Archbishop’s Weekly Word: The Divine Physician still heals us today

Juntos en el camino: Palabras semanales del Arzobispo Hebda

In today’s reading from the Gospel of Matthew at Mass, we heard of Jesus performing two extraordinary healings—one of a woman who had experienced hemorrhages for many years and the other of an official’s daughter.  The stories should have sounded familiar.

It was just last Sunday, eight days ago, that we heard a similar account from the Gospel of Mark, presumably of those same healings. We all know these stories by heart: on Jesus’ way to the home of the official to pray with his seriously ill daughter, he encounters a woman who had experienced hemorrhages for many years. In Jesus’ time and culture, a blood flow was deemed to render a person unclean, as well as any person or object that they touched. Imagine having to live in that situation for many years, effectively an outcast from society. The woman’s faith, however, drives her to approach Jesus, the Divine Physician. After a simple act of faith – the touching of the tassel of Jesus’ cloak – the woman is healed, and Jesus praises her faith: “Courage, Daughter, your faith has saved you.”

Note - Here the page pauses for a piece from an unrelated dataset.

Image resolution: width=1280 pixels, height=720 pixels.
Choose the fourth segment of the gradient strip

When Jesus arrives to see the little girl, in contrast, he is told that the child had already died. Jesus rejects this, saying she is only sleeping. He then bids the little girl to rise, and she does. In this case, it’s not her faith, but rather the faith of her father, that is instrumental in the healing.

Sometimes when we hear stories of Jesus’ healings, we can conclude that  miracles only took place during Biblical times. We wouldn’t be alone in thinking that. Even the great Doctor of the Church, St. Augustine, reasoned that miracles must have been simply a phenomenon of the apostolic age, when Christianity was first taking root. But his opinion quickly turned when he saw the transformative effect that “modern” miracles had on witnesses.

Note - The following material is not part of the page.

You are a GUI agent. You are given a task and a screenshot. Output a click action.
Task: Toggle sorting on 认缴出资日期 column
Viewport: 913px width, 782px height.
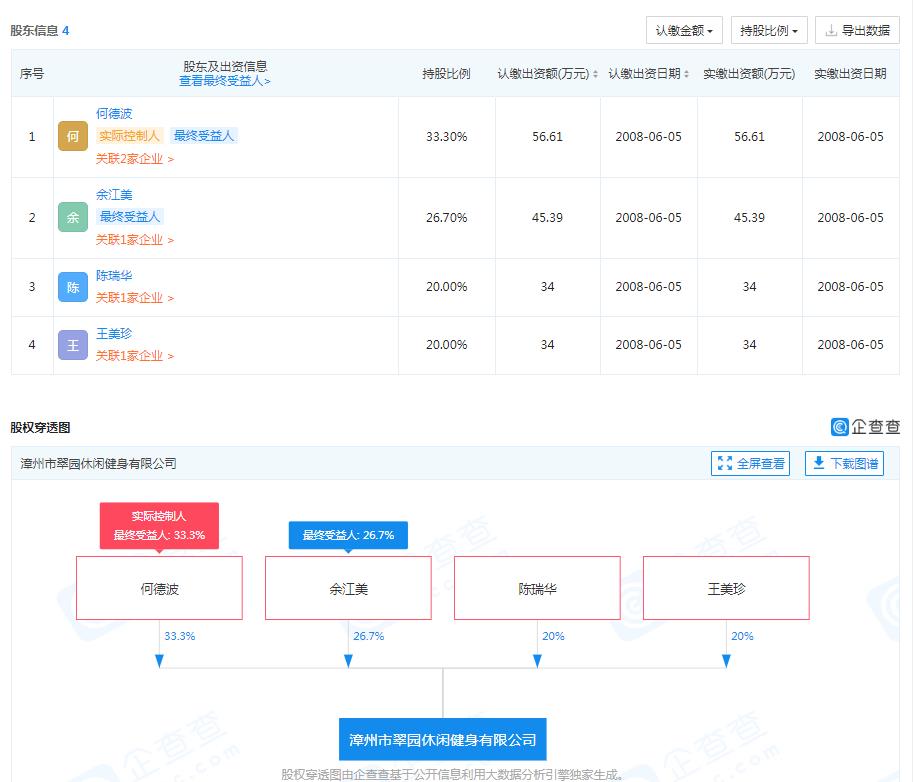[x=686, y=72]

I see that as well.  One of the great privileges of being a bishop is that people share with me every day how God has miraculously worked in their lives. How blessed we are that the same Holy Spirit that Jesus sent to the first apostles, enabling them to perform extraordinary miracles, is still active today—within us and within the Church.

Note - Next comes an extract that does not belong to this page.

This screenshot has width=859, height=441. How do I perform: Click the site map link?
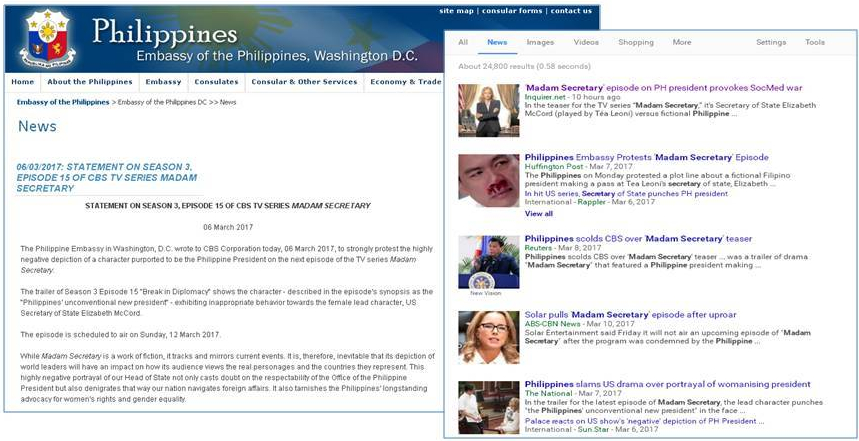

I suspect that you would agree with me that our world is deeply in need of the Divine Physician today – for those directly in need of healing as well as for those whose lives would be transformed when they have the opportunity to witness the healing of others.

This week, we are blessed in the Archdiocese by the School of Healing which will be held on July 12-13 at the NET Center in West Saint Paul. The School will be led by Encounter Ministries, a Catholic apostolate based in Michigan. You might remember Dr. Mary Healy, who led our Synod Evangelization Teams in our powerful experience at the Williams Arena; Encounter is blessed to have her as their curriculum advisor. The program promises to be a wonderful opportunity to learn how to pray for healing and to deepen one’s familiarity and experience in healing ministry.

In addition to the registered participants, all would be welcome to come to experience healing the evening of July 13 at a Healing Service at the NET Center.

While I myself will be on a pilgrimage outside of Minnesota and unable to attend, I invite you to consider opening yourself to these opportunities, and entrusting yourself to the Divine Physician who continues to heal us today. Please be assured of my prayers while I’m on my little pilgrimage—may the Lord who healed the hemorrhaging woman and raised the official’s daughter from the dead, now bless our Church with healing and a new outpouring of the Holy Spirit.